We have spent the last two days hiking the spectacular Italian and Swiss Alps, with very much climbing and descending involved. We have climbed and dropped 6,100 feet in two days. I am very pleased at our ability to do this in our advancing years. This morning after a 2,800 foot ascent I was able to run up a hill to fetch my pack, and it felt very good to do so, as if I still had 20 year-old knees. Sadly, going down these hills, the knees are very much aged 61.
I was thinking as we walked today about “The tragedy of the commons,” a Malthusian essay put forth by Garrett Hardin in 1968. In it the author speculates that any time we have unregulated access to resources of any kind, that each individual’s tendency to maximize his own advantage invariably leads to over-utilization and eventual destruction of the resource.
It’s got two things going for it that right wingers love: One, Hardin claims that we can go on for centuries before tragedy sets in, so that they can always claim to be right in the future even if wrong in the present.

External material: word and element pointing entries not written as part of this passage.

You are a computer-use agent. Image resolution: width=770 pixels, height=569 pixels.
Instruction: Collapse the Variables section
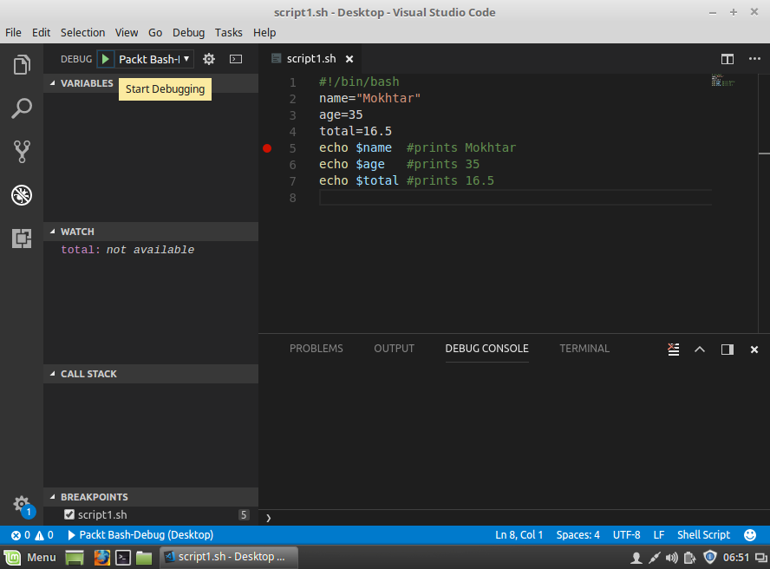click(x=87, y=83)
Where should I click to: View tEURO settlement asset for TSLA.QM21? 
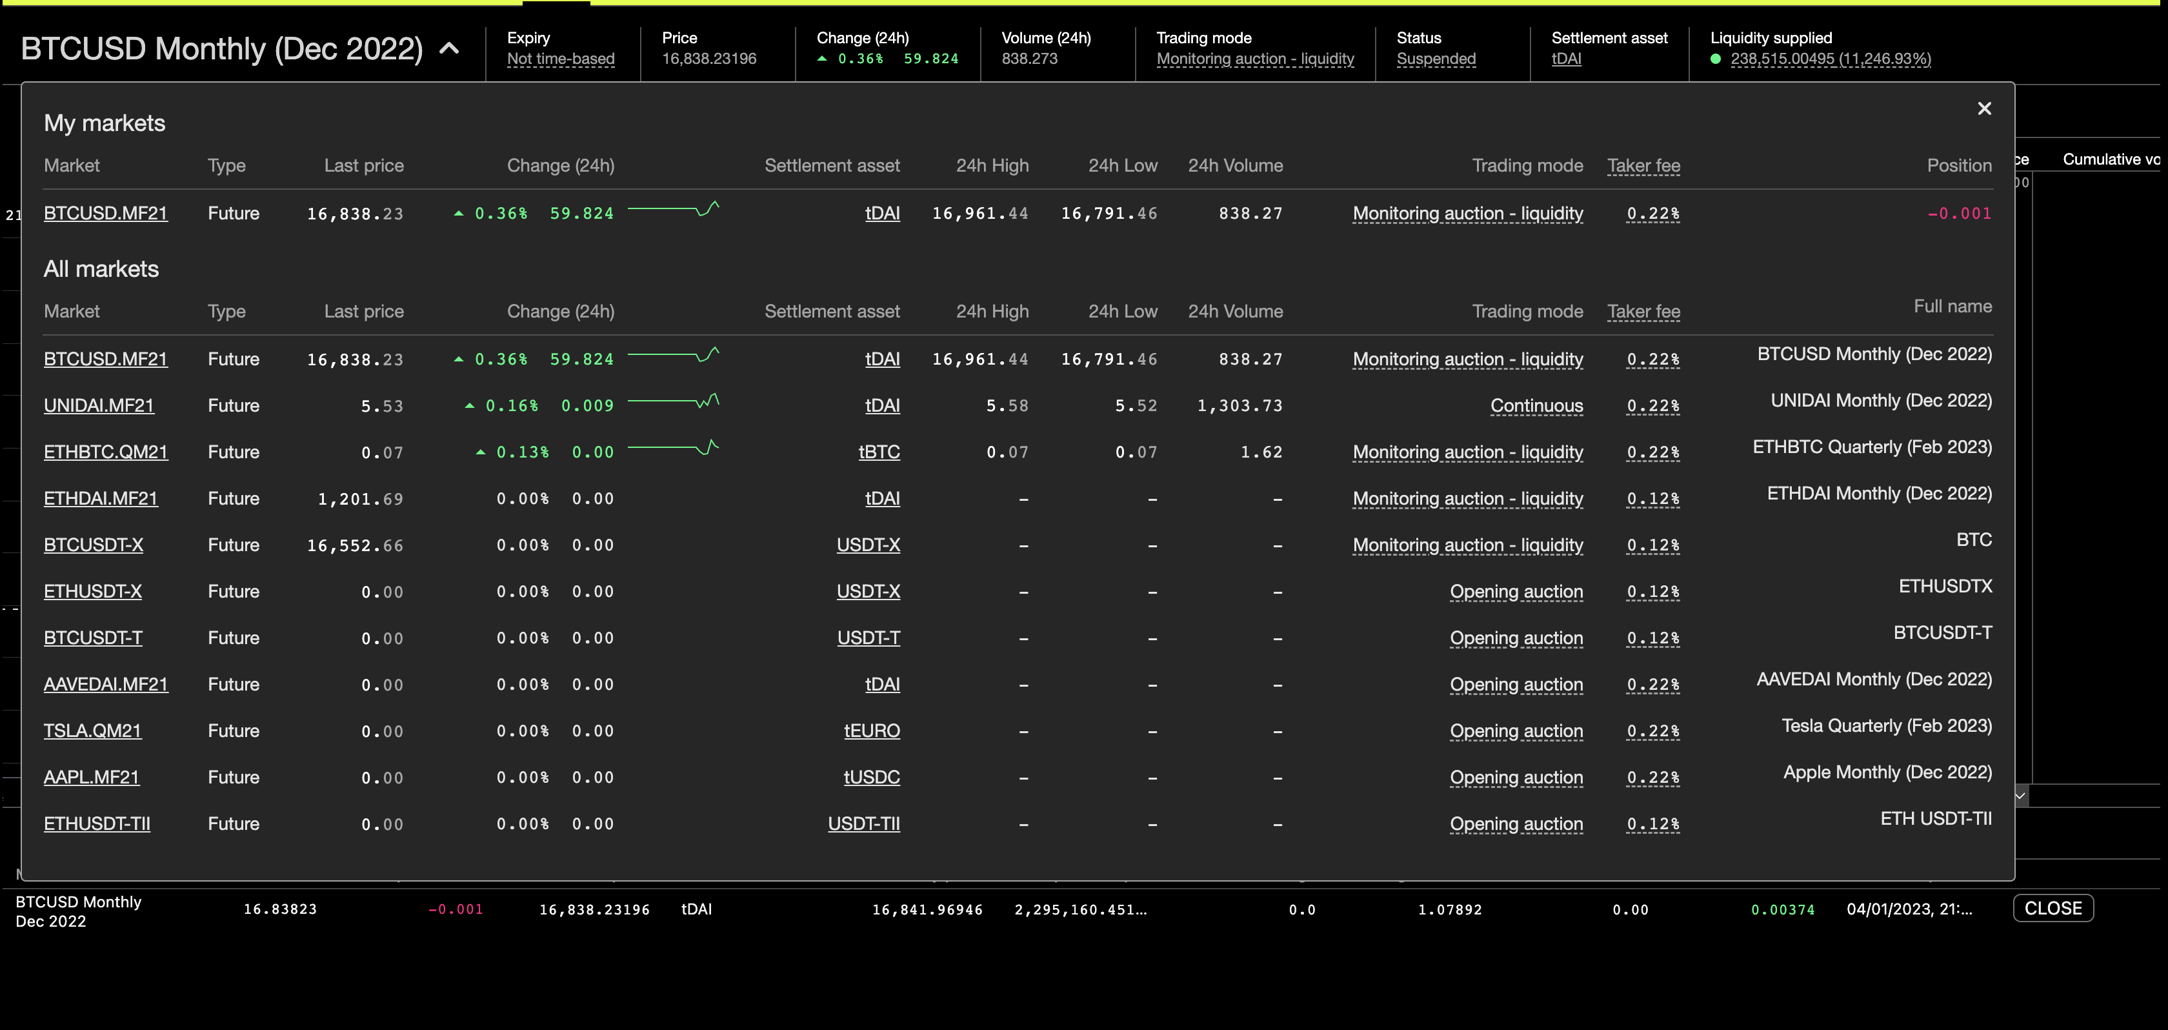pyautogui.click(x=872, y=730)
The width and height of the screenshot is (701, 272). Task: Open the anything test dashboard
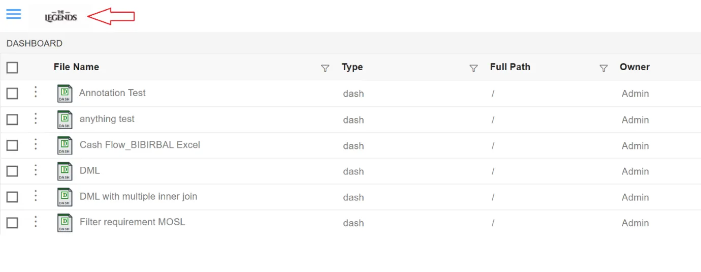(x=107, y=119)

Second, they have a ready-made solution to the problem: Privatize everything.
I have seen overuse of the commons in the US, where ATV’s, snowmobiles and four-wheelers destroy habitat, each one contributing just a bit. Ranchers always want more grazing rights. Our highways are overrun by vehicles so that each city is it’s own nightmare and there is hardly a thoroughfare anywhere that is not noisy and polluted.

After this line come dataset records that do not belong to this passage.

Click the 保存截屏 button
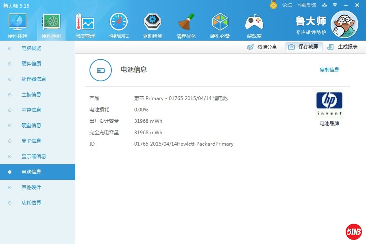366x244 pixels. [x=304, y=47]
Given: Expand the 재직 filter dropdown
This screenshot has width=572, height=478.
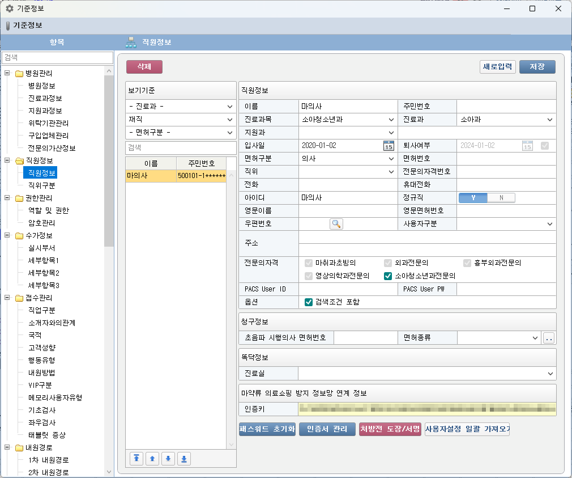Looking at the screenshot, I should [229, 120].
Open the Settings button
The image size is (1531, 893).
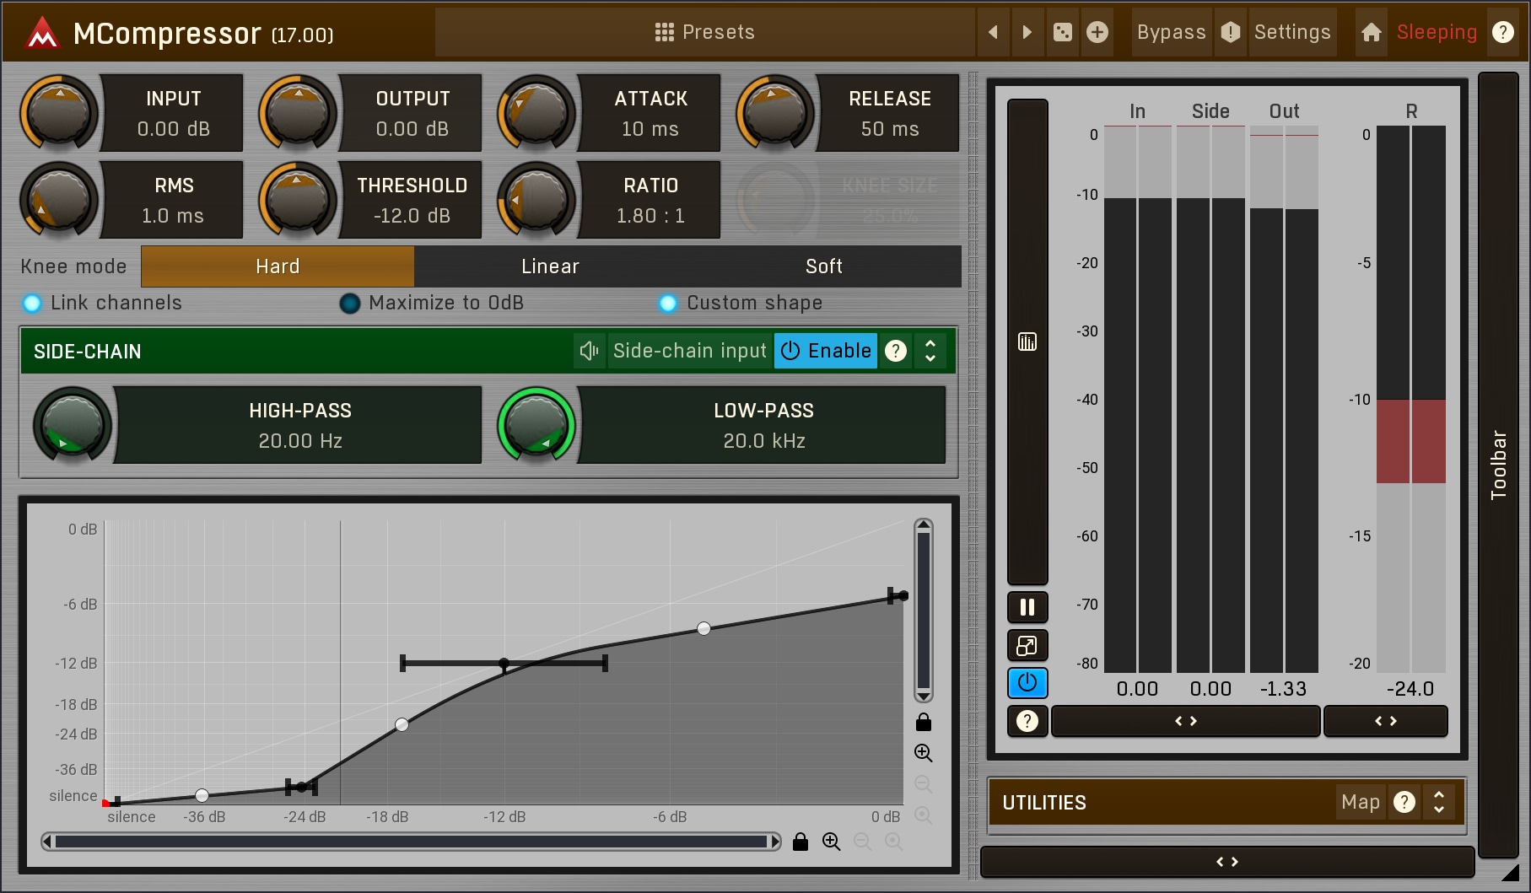1291,32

So Hardin is on to something useful, though the American right wing is, per usual, off an a nut-bound tangent. We do need to regulate use of the commons. In that I include air, water, airwaves, land and health care.

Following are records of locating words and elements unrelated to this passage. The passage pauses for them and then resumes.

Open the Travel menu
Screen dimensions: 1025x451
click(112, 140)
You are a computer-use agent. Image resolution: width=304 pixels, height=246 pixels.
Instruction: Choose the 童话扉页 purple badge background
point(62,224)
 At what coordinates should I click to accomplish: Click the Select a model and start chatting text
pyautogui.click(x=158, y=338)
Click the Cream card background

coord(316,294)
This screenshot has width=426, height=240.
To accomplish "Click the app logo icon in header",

And usually the best means by which we achieve and fairness in use of the commons is government. Hardin’s local pasture had no governing force at work, but a town council with open meetings would easily, even if noisily, have solved that problem.
The reason this all comes to mind is two days of hiking through pastures that have been tended and shared for centuries, and that are as healthy and verdant and any in the world. We have ridden on efficient and affordable buses and trains. The Internet is everywhere and easily accessible and powerful. They have excellent and affordable health care here, accessible to everyone.
The simple truth is that competition is a destructive force that needs to be hemmed in and contained. Competition is destroying the American health care system. Competition forced Wall Street rating agencies to overlook seriously flawed investments, knowing that issuers could shop around for the best rating. That aloneu nearly brought down the economy. Competition forces lying in advertising, monopolistic behavior and dishonest business practices. It’s entirely a false religion forced on us by hucksters who are paid to theorize by the very people who need to be reined in.
Europe works. It’s not perfect. They fight and screw up and get things wrong. But they do so many things better, including infrastructure, transportation and health care. It’s going to be hard to go back to the US and re-enter our lives now that we’ve seen how well it works elsewhere.